Сопоставления и витки событий кажутся полной отвлечённостью. Главное, что мучит и волнует нас (если волнует вообще): благом или злом станут эти движения пластов времени? И тут есть несколько плохих новостей.

Первая новость стара как мир и заключается в том, что история и её логика вообще не очень-то согласуются с понятиями справедливости и нравственности. Нет, конечно, победа праведного случается, но она столь же вероятна, как и его поражение. Отсюда и вторая новость: благом настоящие перемены станут не для всех. И имеются в виду вовсе не выгоды отдельных людей, которые будут поставлены выше общего блага: этим никого не удивишь, любая перемена приносит кому-то кусок хлеба с маслом. Просто общее благо иногда бывает ценнее блага личного. Ведь, как показала история Рима, Август и его лицемерная система принципата сыграли роль «отвердителя» для разгорячённого смутами общества. Сокрушённую республику было не спасти, но и новое люди не сразу были готовы принять. Пришлось почти столетие играть с ними в игру «свободные квириты», чтобы они окончательно признали новое спасительное ярмо необходимостью.

Зло принципата (и римского, и нашего) — в шатких и неопределённых условиях передачи власти. Невозможно передать моральный авторитет по наследству. Когда лидер (принцепс) правит на основе признанного всеми превосходства, есть два способа его заменить: найти столь же харизматичного преемника, который постоянно будет поддерживать иллюзию первенства, или ритуализировать передачу власти, окончательно придав ей монархические черты.

romini6

После смерти Августа новый принцепс Тиберий долгое время продолжал линию своего приёмного отца, оставляя республиканские декорации в почти полной неприкосновенности, а кое-где и вернув им некоторые прежние украшения. Историки спорят, с чем был связан последующий резкий поворот в его политике: со смертью сына, старческой деменцией или иной душевной болезнью. Как бы то ни было, получивший верховную власть признанный лидер в одночасье превратился в полоумного садиста, рубящего головы подданных направо и налево.

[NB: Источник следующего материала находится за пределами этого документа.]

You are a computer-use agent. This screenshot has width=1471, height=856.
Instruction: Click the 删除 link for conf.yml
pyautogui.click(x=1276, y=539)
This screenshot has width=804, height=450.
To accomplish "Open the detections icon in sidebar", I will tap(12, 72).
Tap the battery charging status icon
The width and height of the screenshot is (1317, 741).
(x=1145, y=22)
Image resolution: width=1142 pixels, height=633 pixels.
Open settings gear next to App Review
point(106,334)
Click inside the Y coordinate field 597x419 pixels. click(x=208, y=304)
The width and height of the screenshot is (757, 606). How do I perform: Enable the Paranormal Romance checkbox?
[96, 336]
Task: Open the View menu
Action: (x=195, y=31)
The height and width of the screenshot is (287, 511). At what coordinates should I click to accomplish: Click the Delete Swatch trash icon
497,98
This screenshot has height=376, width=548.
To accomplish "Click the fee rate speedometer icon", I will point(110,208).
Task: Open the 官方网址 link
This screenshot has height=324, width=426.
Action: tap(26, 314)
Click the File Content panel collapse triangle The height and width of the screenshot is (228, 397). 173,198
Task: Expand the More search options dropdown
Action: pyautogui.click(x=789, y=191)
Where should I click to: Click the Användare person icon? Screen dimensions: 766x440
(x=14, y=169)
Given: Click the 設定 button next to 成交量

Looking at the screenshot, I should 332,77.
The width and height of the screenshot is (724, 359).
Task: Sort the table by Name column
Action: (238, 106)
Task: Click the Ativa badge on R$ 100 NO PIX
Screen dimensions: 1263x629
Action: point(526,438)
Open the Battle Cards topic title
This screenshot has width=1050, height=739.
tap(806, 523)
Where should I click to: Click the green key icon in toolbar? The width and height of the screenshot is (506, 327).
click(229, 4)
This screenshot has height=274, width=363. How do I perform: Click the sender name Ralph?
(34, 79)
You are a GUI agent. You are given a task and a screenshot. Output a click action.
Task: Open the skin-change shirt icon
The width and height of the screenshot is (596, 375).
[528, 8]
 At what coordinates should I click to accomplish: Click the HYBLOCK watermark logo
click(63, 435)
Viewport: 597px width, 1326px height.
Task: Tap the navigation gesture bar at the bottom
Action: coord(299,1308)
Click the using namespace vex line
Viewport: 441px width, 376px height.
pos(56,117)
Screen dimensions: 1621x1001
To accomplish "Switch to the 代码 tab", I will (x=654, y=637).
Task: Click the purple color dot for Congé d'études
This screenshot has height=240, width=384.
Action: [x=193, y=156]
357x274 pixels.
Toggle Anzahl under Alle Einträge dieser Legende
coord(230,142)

Порядком подзабытая нами «Проблема-2008» (будет ли третий срок, а если не будет, то что?) уже была тревожным звоночком для русского общества. Создание картины беспримесного превосходства требует, помимо прочего, полной расчистки общественного поля от любых крупных фигур, способных вступить в состязание с принцепсом, годящихся ему на замену. Местоблюститель Медведев четыре года исправно решал проблему очень многих сил, пытавшихся найти разумное решение: не обрушить окончательно республиканский декорум и при этом сохранить власть.

Впереди у нас еще будет «Проблема-2018», а если принцепса не подведёт здоровье, то поменяется только её номер. Суть же останется одна: Путин не просто смертен. В рамках построенной им конструкции власти он пугающе смертен. Ведь, не ровён час, однажды найдётся ответ на вопрос «Если не Путин, то кто?», и ответ этот нам не понравится. Условный грядущий Тиберий не обязательно станет садистом, но с каждым новым принцепсом иллюзия непогрешимости будет требовать все больше усилий. Возможна формализация превосходства в виде восстановления монархии или в какой-то иной форме (говорил же Серафим Саровский, что Россия будет жить без царя сто лет). В любом случае грядущая система отношений правителя и народа может стать весьма неуютным местом для очень многих из тех, кто ценит личную свободу и не готов поступиться частью своей воли ради блага и спасения общего муравейника. А тех, кто всё-таки ею поступится и искренне полюбит грядущее ярмо, всё равно в конце ждёт глубокое разочарование. Ведь свободу ценят, только потеряв её. Вспомните хотя бы старого жреца.